= Orazio Toscanella =

Italian philologist

Orazio Toscanella (1510-1580) was an Italian philologist, translator of Latin classics into Italian, active during the Renaissance mainly in the city of Venice.

== Biography ==
He was born in Toscanella and died in Venice. He was the author of grammar treatises, and a Latin-Italian dictionary. He was a member of the
Accademia dei Pastori Fratteggiani of Fratta Polesine. This was a literary society, or salon, founded in 1555 by the patron Lucrezia Gonzaga and meeting in the Palazzo Manfrone.

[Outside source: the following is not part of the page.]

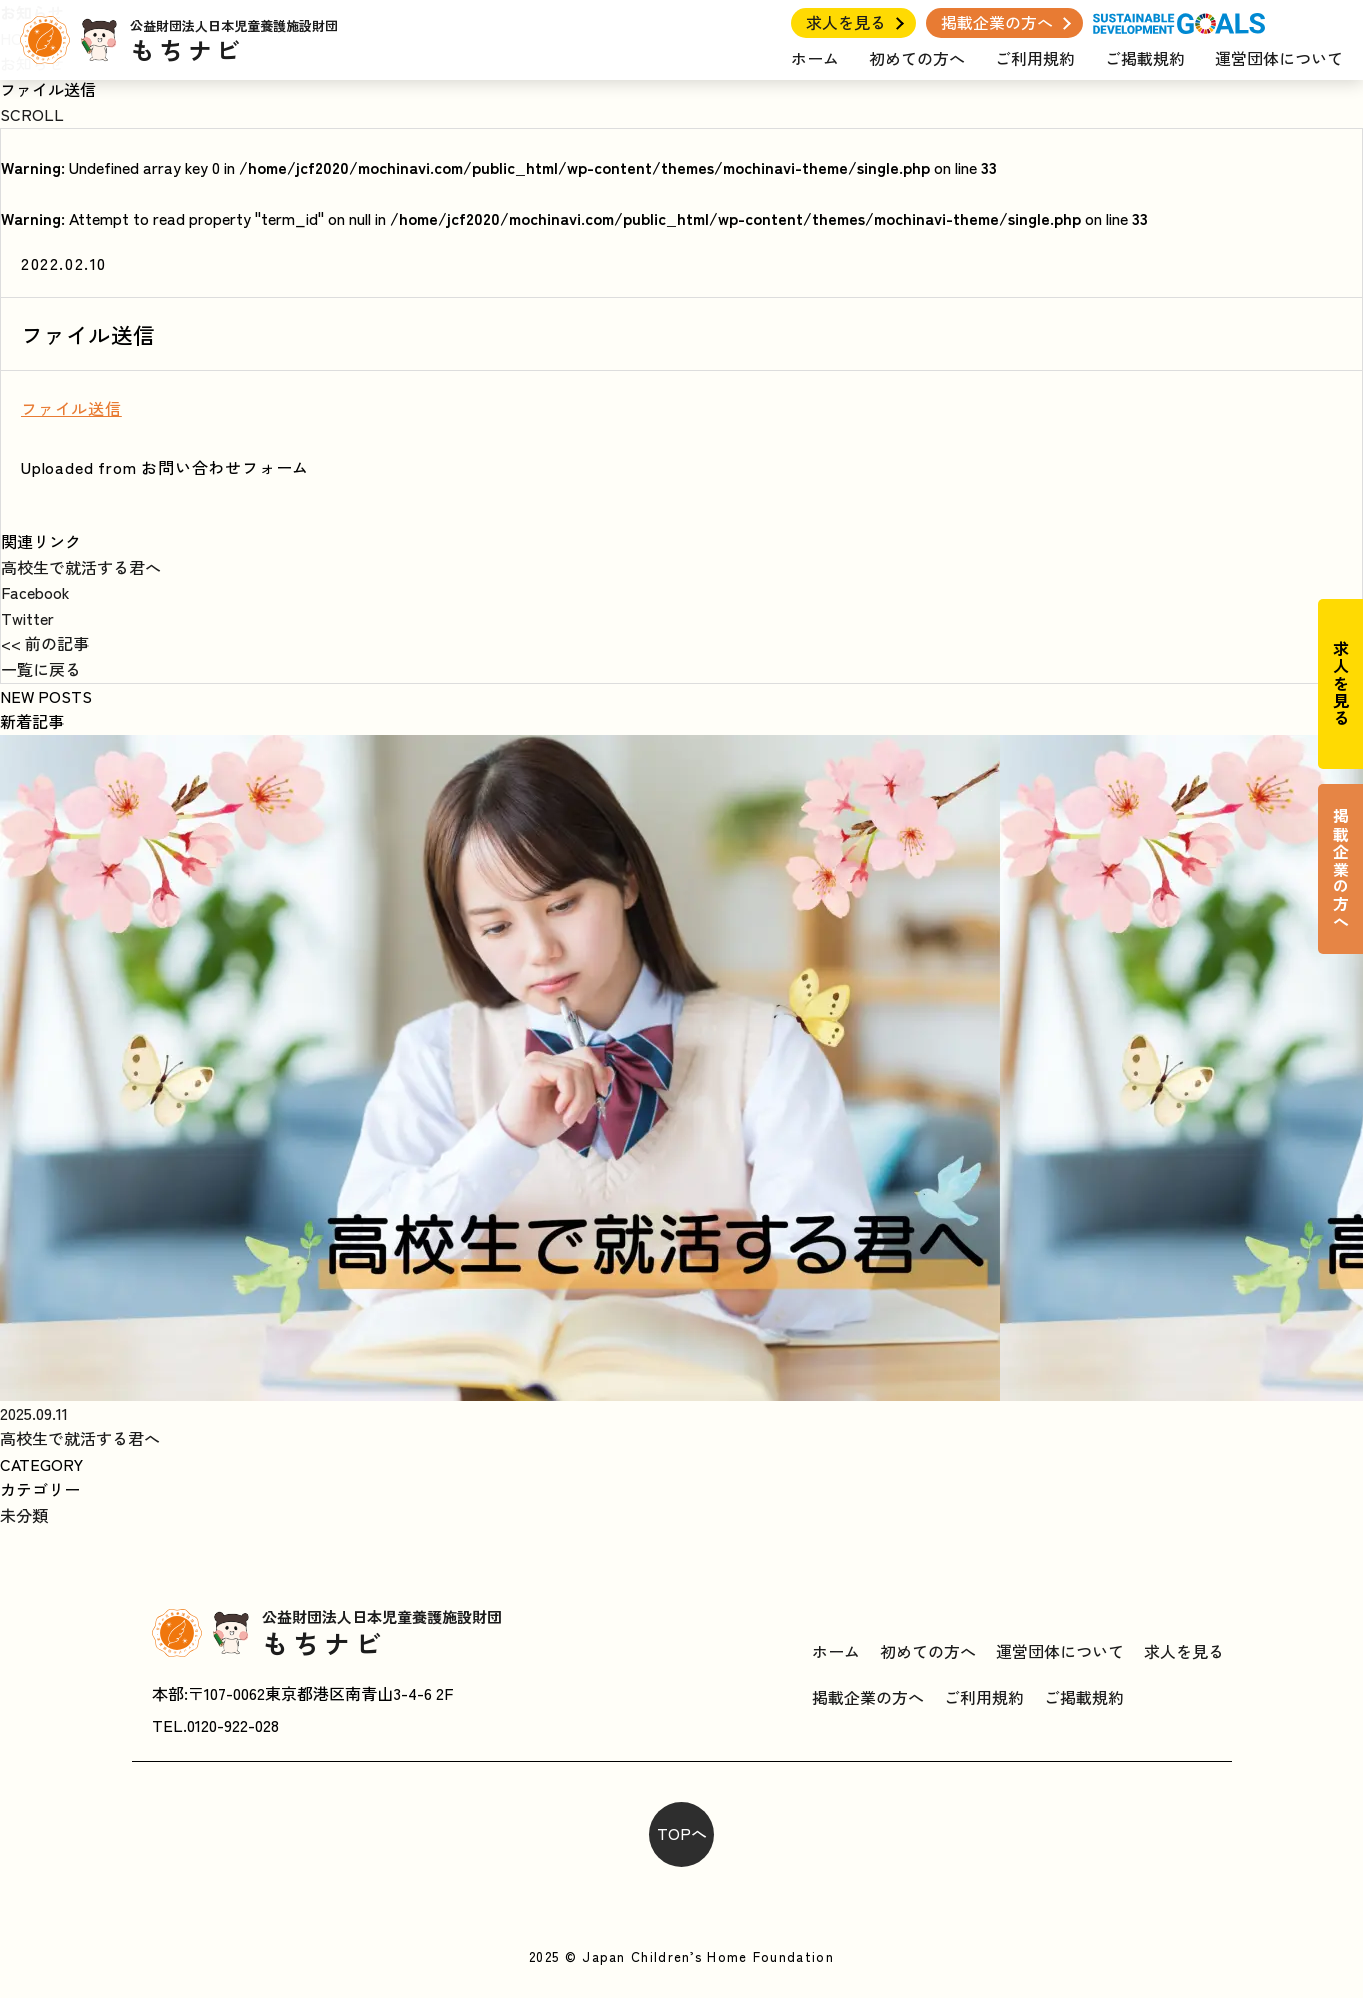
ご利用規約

Among its members was Lodovico Domenichi and Girolamo Ruscelli.

He was generally indigent during his life, mainly supporting himself as a tutor in the classics.

== Works ==
- Motti, Facetie, Argutie, burle, e altre piacevolezze, 1561
- Il Dialogo della partitione oratoria di Marco Tullio Cicerone; tirato in tauole da Oratio Toscanella della famiglia di maestro Luca fiorentino: con una tauola copiosissima, 1566
- La retorica di M. Tullio Cicerone a Gaio Herennio, ridotta in alberi, con tanto ordine, & con essempi cosi chiari, & ben collocati, che ciascuno potrà da se con mirabile facilità apprenderla, 1566
- Osservationi d'Oratio Toscanella della famiglia di maestro Luca Fiorentino, sopra l'opere di Virgilio, per discoprire, e insegnare à porre in prattica gli artifici importantissimi dell'arte poetica con gli essempi di Virgilio stesso, 1566
- L'Institutioni oratorie di Marco Fabio Quintiliano retore famosissimo; tradotte da Oratio Toscanella della famiglia di maestro Luca Fiorentino : et arricchite dal medesimo della dichiaratione dei luochi piu difficili in margine: di quattro tauole ... della vita dello Autore: ..., (Venice, 1566, in quarto)
- Nomi antichi e moderni delle provincie, citta, ecc dell'Europa, Africa ed America (Venezia, 1567 in octavo)
- Precetti necessarij, overo Miscellane; parte in capi, parte in alberi, sopra diverse cose pertinenti alla grammatica, retorica, topica, loica, poetica, historia, & altre facoltà, 1567
- Armonia di tutti i principali retori, et migliori scrittori degli antichi, & nostri tempi; posta in registro, et accordata da Oratio Toscanella, 1569
- Essortatione di m. Oratio Toscanella ai cristiani contra il Turco, 1572
- Applicamento dei precetti della inventione, dispositione et elocutione, che propriamente serve allo scrittore di epistole latine, et volgari... : Aggiuntovi le quattro virtù dell'oratione, con tutte le cose, che fanno perfetta l'oratione. Et specialmente la virtù dell'ornamento...., 1575

== Bibliography ==
- Annamaria Gallina, Contributi alla storia della lessicografia italo-espagnola dei secoli XVI e XVII, Leo S. Olschki, Firenze, 1959, pp. 153–159.
- Biblioteca Virtual de la Filologia Espanola. Toscanella, Orazio (1520-1580).